RIYAD : Alors que l'été 2025 se profile, les Français semblent partager la même priorité : partir en vacances sans trop grever leur budget. Si 61 % d’entre eux envisagent de prendre quelques jours de congé, selon un sondage OpinionWay pour Liligo, leur comportement de consommation évolue. Pour la première fois en cinq ans, le budget moyen baisse de 74 euros par personne.

L’ensoleillement demeure un facteur clé dans les choix de destination. Les zones méditerranéennes continuent de séduire, au détriment des régions plus tempérées comme la Bretagne, la Normandie ou le nord de la France. Cette tendance s’explique notamment par deux étés précédents jugés peu cléments sur le plan météorologique, ce qui dissuade certains vacanciers de s'y rendre à nouveau.

Dans les établissements touristiques du Grand Ouest, les professionnels constatent un recul des séjours d'une semaine, compensé par une légère hausse des courts séjours (2 à 6 nuits). Les réservations de dernière minute restent fréquentes et très dépendantes des prévisions météorologiques du dimanche soir.

Confrontés à une inflation persistante et à des inquiétudes concernant leur pouvoir d’achat, les Français adaptent leurs comportements. Ils réduisent leurs dépenses dans les restaurants, les commerces ou les activités annexes, et sont plus prudents dans la planification de leurs séjours. Les formules « tout compris », jugées plus économiques et prévisibles, rencontrent un succès croissant.

^^^^

Objectif: Poursuivez le texte sur les vacances d'été 2025 des Français en reprenant juste après sa dernière phrase.

Données fournies:
^^^^

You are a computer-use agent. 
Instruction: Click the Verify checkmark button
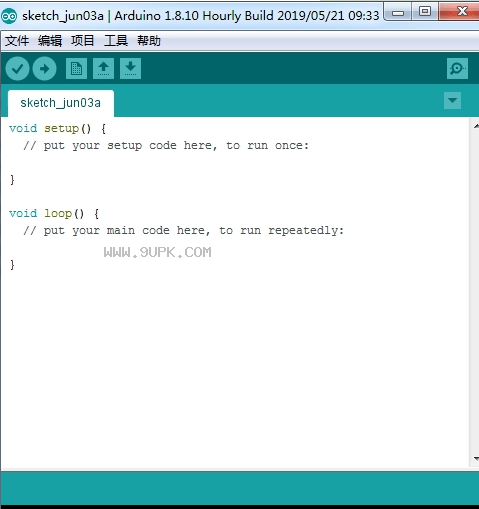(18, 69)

^^^^

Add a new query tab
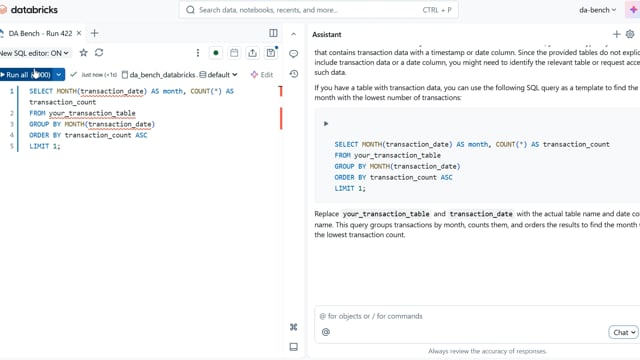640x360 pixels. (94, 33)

^^^^

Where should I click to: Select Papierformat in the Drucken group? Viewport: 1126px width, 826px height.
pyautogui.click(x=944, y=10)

^^^^

Votre réponse:
Selon le cabinet Pro tourisme, les prix des hébergements touristiques ont grimpé de 27 % en quatre ans. Dans ce contexte, les territoires proposant des tarifs plus accessibles, comme l’intérieur des terres ou les destinations proches des grandes agglomérations comme l’Eure, la Vienne, l’Ain ou l’Oise, enregistrent une forte progression des recherches, parfois jusqu’à +150 %.

Si les littoraux restent prisés, un rééquilibrage s’opère en faveur des zones rurales et périurbaines. Ces destinations sont non seulement plus abordables, puisque les locations y sont en moyenne 20 à 30 % moins chères que sur la côte, mais elles offrent également un cadre de vie plus agréable.

Ces destinations répondent à une demande croissante de nature, de tranquillité et d’authenticité. La France rurale, longtemps en retrait, bénéficie désormais d’une attractivité renouvelée. Un phénomène accentué par l’essor du télétravail, le besoin de déconnexion et la quête d’expériences plus simples. L’arrière-pays n’est plus perçu comme une alternative de repli, mais comme un véritable choix de qualité.

Sur le plan international, la France reste solidement installée comme première destination mondiale avec 100 millions de touristes étrangers en 2024, devant l’Espagne. Les métropoles touristiques qui accueillent une clientèle étrangère à fort pouvoir d’achat, comme Paris, Cannes, Nice ou les régions viticoles, affichent des perspectives encourageantes.

Les analystes estiment que les Jeux Olympiques 2024 ont amplifié la visibilité de la France sur la scène mondiale, générant un regain d’intérêt pour la capitale et ses alentours. À Paris, la fréquentation touristique devrait rester élevée en 2025 grâce à l’effet post-événementiel.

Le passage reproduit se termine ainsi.